僕が身を起こすと、ウサギのような赤い瞳と目線が交錯した。テーブルの下にいたのは髪も肌も白い男だった。中庭で僕をにらんだあいつだった。


「おい、ガキがいんぞ」


「みろく園にはガキしかいないだろ。忘れたか」


「ブスのガキだ。こんな奴見たことない」


白い男が僕の髪を引っ張って揺さぶった。抵抗したらもっとひどいことをされそうで声も出せない。


「ああ、その子か。さっき僕の絵を盗んだんだぜ」


廊下で出会った女(?)が告げ口した気配がした。


「なに? 人のもの盗むなんていけないことなんだぞ。わかってんのか」


僕は恐怖で気を失いそうだった。それなのに体の機能は何を間違えたのか腹の虫をならした。

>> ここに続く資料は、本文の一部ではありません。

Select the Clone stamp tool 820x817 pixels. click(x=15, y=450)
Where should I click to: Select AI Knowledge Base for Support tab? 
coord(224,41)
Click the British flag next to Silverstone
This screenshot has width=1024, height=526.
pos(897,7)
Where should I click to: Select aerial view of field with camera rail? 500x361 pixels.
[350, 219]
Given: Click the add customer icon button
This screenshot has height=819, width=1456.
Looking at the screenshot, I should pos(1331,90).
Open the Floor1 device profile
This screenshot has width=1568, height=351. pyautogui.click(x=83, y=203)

「その子、言葉が喋れないみたいなんだ。ちなみに赤ん坊を運んできたのもその子だよ」


白い男は一度テーブル下から出て、コップを持って戻ってきた。


「おいブス、偉かったな。これ飲むか」


コップには粘着質の白い液体が縁ぎりぎりまで注がれていた。男は僕の口元にコップを持ってくる。飲まないと許されそうもない状況だった。観念して僕は曇ったコップに口をつけた。


するとこれまで味わったことのない暴力的な甘さにめまいがした。


生まれて初めてフルーツの芳醇な香りが鼻を突き抜ける。僕は乾きを癒すように啜り、舌が底に行き着いても必死で舐めとろうとした。

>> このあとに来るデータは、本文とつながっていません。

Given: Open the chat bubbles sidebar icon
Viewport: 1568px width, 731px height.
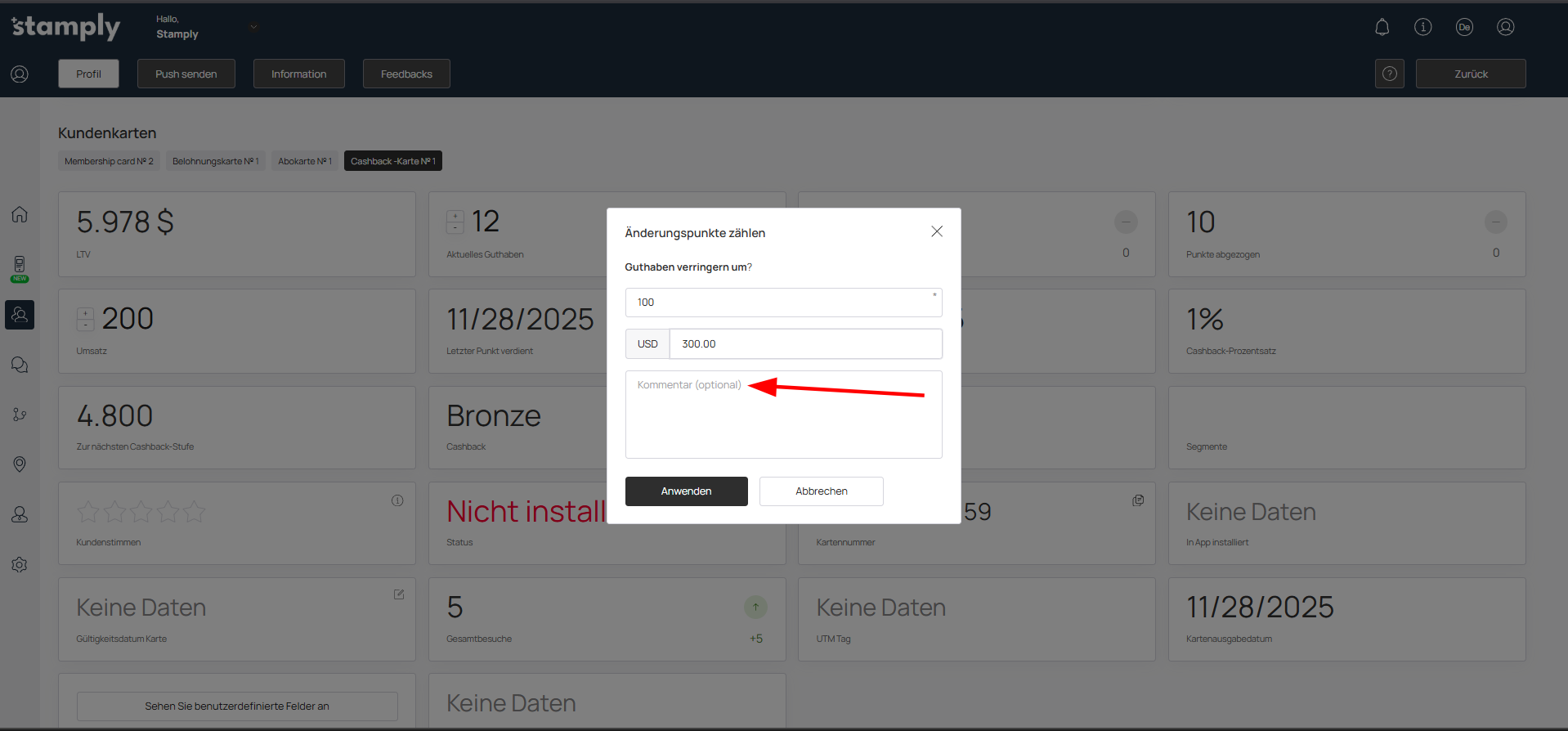Looking at the screenshot, I should [20, 365].
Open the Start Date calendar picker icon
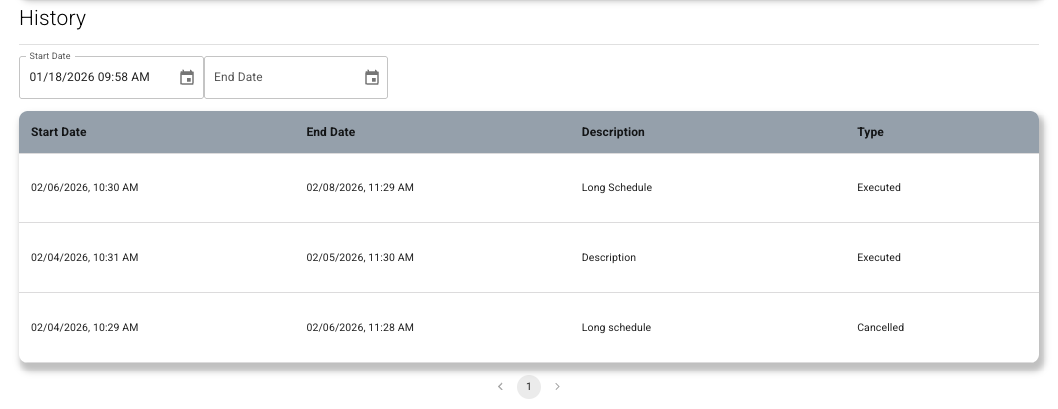 pyautogui.click(x=187, y=78)
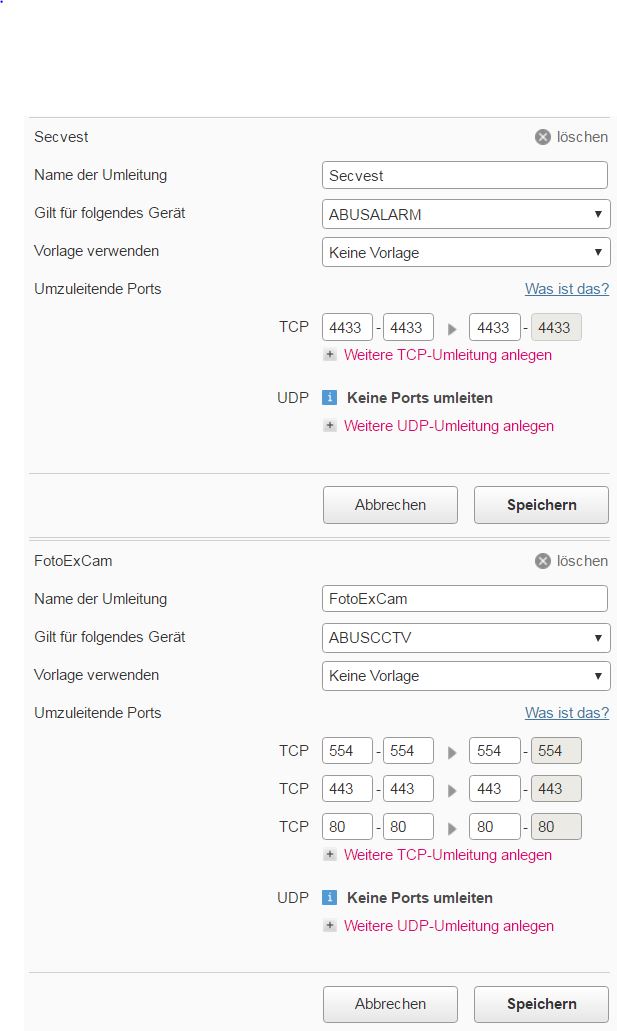
Task: Click the delete X icon for FotoExCam
Action: point(543,561)
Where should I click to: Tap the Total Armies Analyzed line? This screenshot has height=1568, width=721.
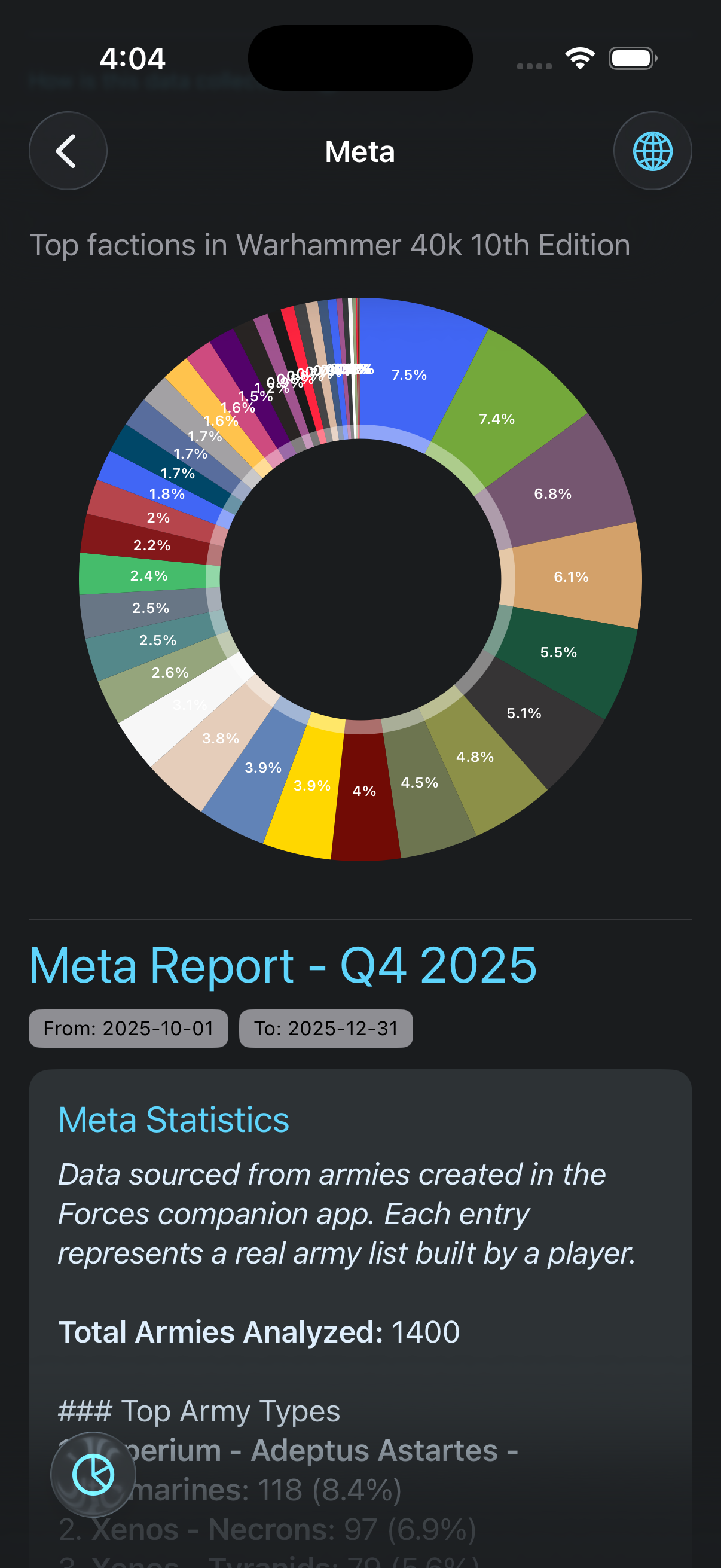pos(259,1332)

全部飲み終えると、男は僕の唇の端を指ですくって口に含んだ。とても汚らわしい行いをされた気がして、ジュースの味は消し飛んでしまった。


「うめえだろ? ここにいればいくらでも味わえる。天国の味だ」


テーブルの上から忍び笑いが漏れる。僕は椅子に座るように促された。


白い男と、髪の長い女(?)二人が並んで座り、僕は赤子を膝の上に乗せたまま向かいに腰を下ろした。

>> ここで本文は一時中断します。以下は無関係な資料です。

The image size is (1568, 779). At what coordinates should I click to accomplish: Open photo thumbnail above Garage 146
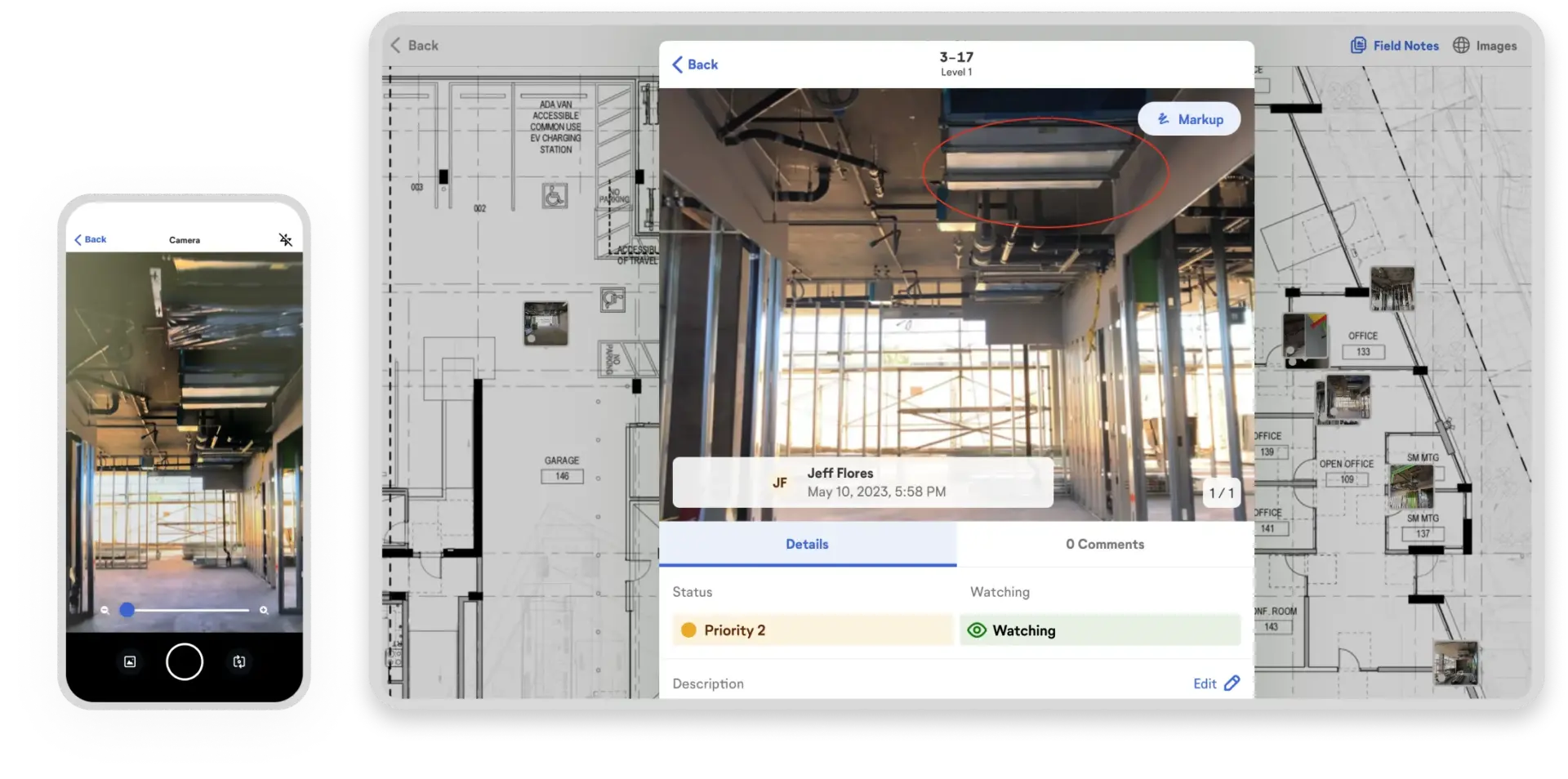pyautogui.click(x=546, y=323)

六等分に分割されたピザが目に飛び込んでくる。ピザとは何か知らなかったけれど、鮮やかな色彩と自然と唾液があふれてきた。


僕は犬のようにピザを貪った。


僕は知らなかった。その日の朝、デリバリーピザのバイクが襲われて配達人が怪我をしたこと。スーパーからレジを通さずメロンが消えたこと。


僕は何も知らない子供だった。目の前の二人がどれほど自分の運命に影響を与えるか、知る由もなかったのだ。